**PROBLEM:**
Restate word for word the part of the material that runs from the line containing "Instruction: Click the YouTube logo" through its final line, inclusive, minus the pictures.
☆ ☆ ☆ ☆ ☆
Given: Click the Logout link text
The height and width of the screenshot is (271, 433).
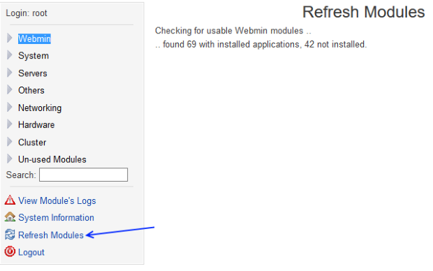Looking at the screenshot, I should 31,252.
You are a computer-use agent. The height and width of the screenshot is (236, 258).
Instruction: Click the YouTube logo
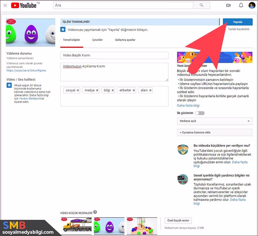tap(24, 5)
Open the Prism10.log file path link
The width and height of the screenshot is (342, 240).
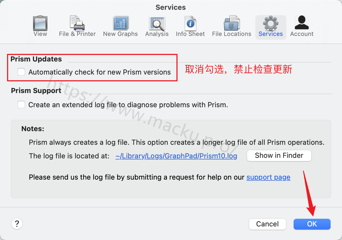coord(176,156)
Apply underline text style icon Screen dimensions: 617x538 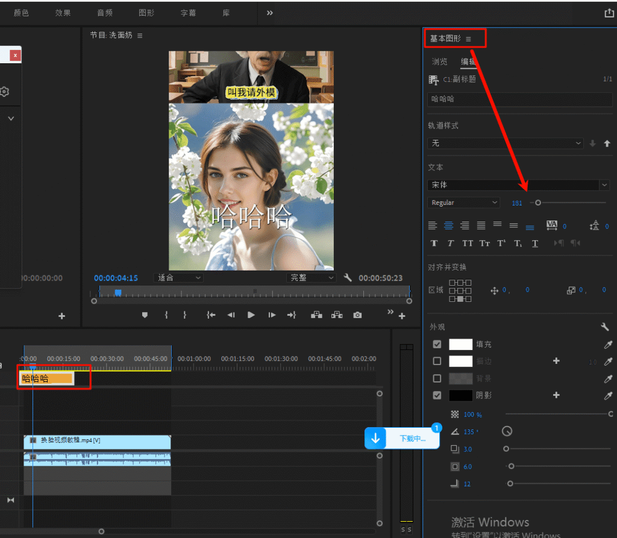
☆ ☆ ☆ ☆ ☆
**OUTPUT OF THE TASK:**
Instruction: Click the YouTube logo
tap(24, 5)
Open the Prism10.log file path link
The width and height of the screenshot is (342, 240).
coord(176,156)
Apply underline text style icon Screen dimensions: 617x538 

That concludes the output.